# Traditions or Thompson



## adamsoa (Oct 29, 2007)

I've been looking at a couple of ml's. The Traditions Vortex and the Thompson Triumph.
Does anyone have experience with either of these guns?


----------



## Cooky (Apr 25, 2011)

I have not handled either gun. It sounds like you have done some research and are looking for something to help tip the balance. I’ll throw a thought out. Traditions makes their guns in Spain. Thompson Centers are made in the USA. Once upon a time Traditions parts (all metric) were hard to find but I think they have fixed that.


----------



## xxxxxxBirdDogger (Mar 7, 2008)

I haven't shot either model you mention, but I do have both a Traditions and a T/C. I honestly like them both. I think you get a lot more features for your money with the Traditions. Correct me if I'm wrong but for about the same price as the black/blued Triumph I think you can get a Vortek with stainless steel and their CeraKote weather-proofed barrel. 

Muzzleloaders can be tough to keep clean. They rust if you even look at them wrong. I think the Traditions is the better buy between the two choices, but if you don't care about price you can get the T/C with the same features for another couple of hundred bucks. It's the gun with the better overall reputation, in my opinion.

You won't go wrong either way you go. Like I said, I have both brands and I like them both.

━━━━━━━━━━━━━━━━━━━━━━━━━━━━━━

* [To do]
1. Decide whether each statement agrees with the muzzleloader thread, answering yes or no and quoting the words that settle it: (a) Cooky has handled both guns. (b) Traditions makes its guns in Spain. (c) BirdDogger owns only a T/C.
2. Summarize the muzzleloader thread in two sentences.
3. Reproduce the part of the muzzleloader thread between "## adamsoa (Oct" and "of these guns?", inclusive.
The material after the muzzleloader thread stands apart from it.

* [Record set]
━━━━━━━━━━━━━━━━━━━━━━━━━━━━━━

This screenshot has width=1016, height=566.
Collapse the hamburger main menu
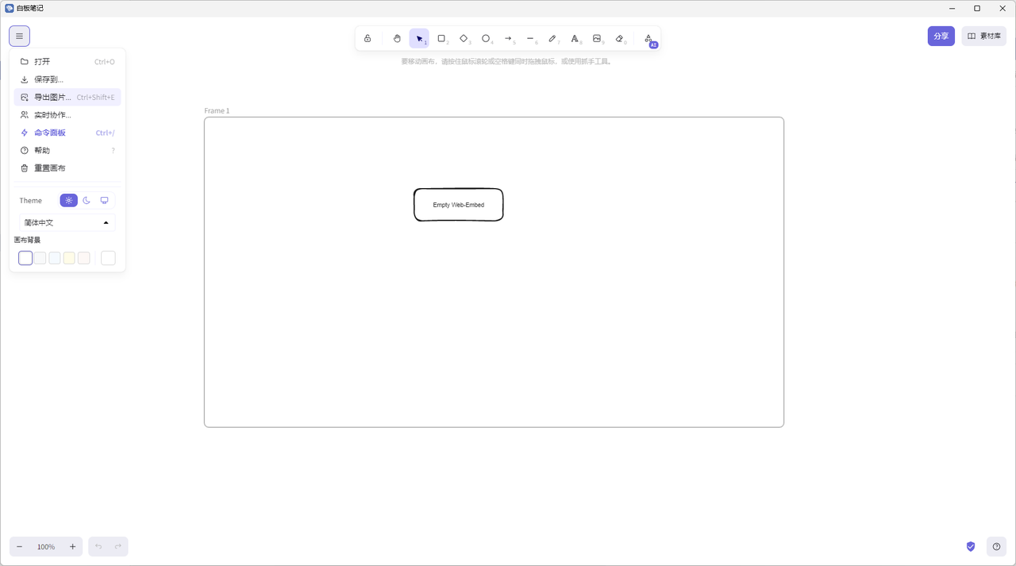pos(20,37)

━━━━━━━━━━━━━━━━━━━━━━━━━━━━━━

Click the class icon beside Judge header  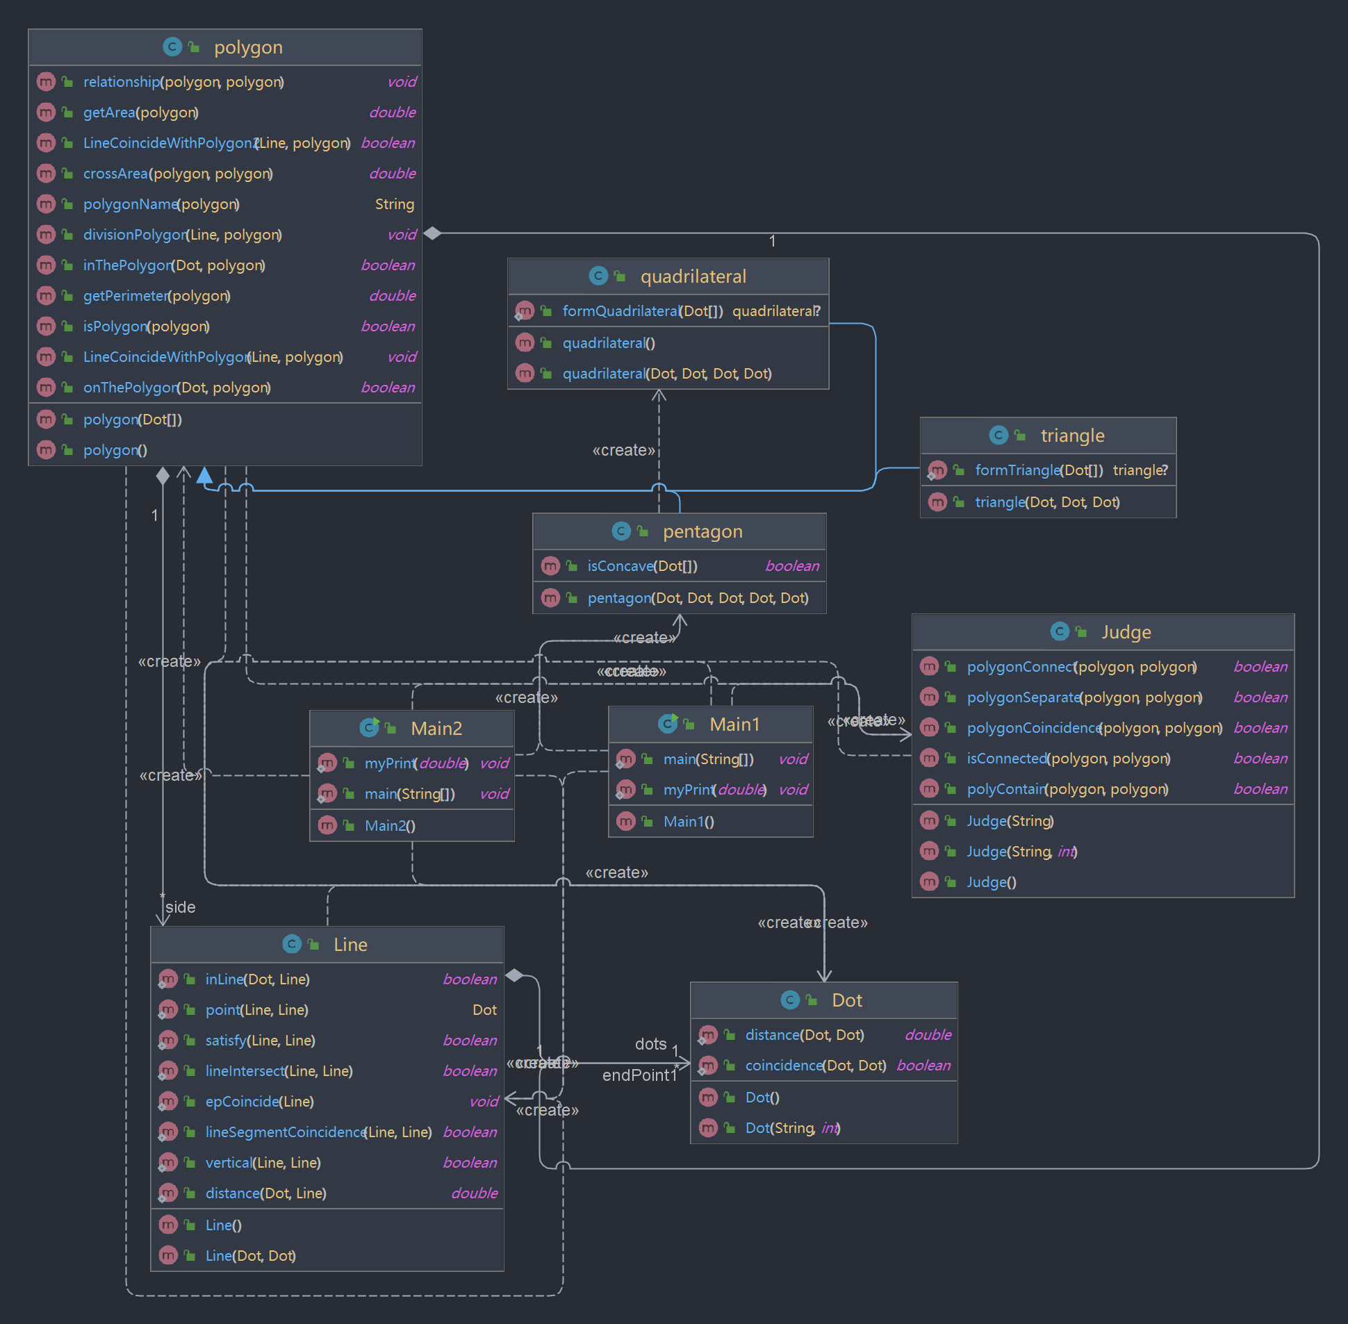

━━━━━━━━━━━━━━━━━━━━━━━━━━━━━━

* [Answers]
1.
(a) No: "I have not handled either gun."
(b) Yes: "Traditions makes their guns in Spain."
(c) No: "I do have both a Traditions and a T/C."

2. A poster asks for experience with the Traditions Vortex and the Thompson Triumph, and one reply notes that Traditions guns are made in Spain while Thompson Centers are made in the USA. Another reply, from someone who owns both brands, calls the Traditions the better buy for its features but gives the T/C the better overall reputation and says neither choice is wrong.

3.
## adamsoa (Oct 29, 2007)

I've been looking at a couple of ml's. The Traditions Vortex and the Thompson Triumph.
Does anyone have experience with either of these guns?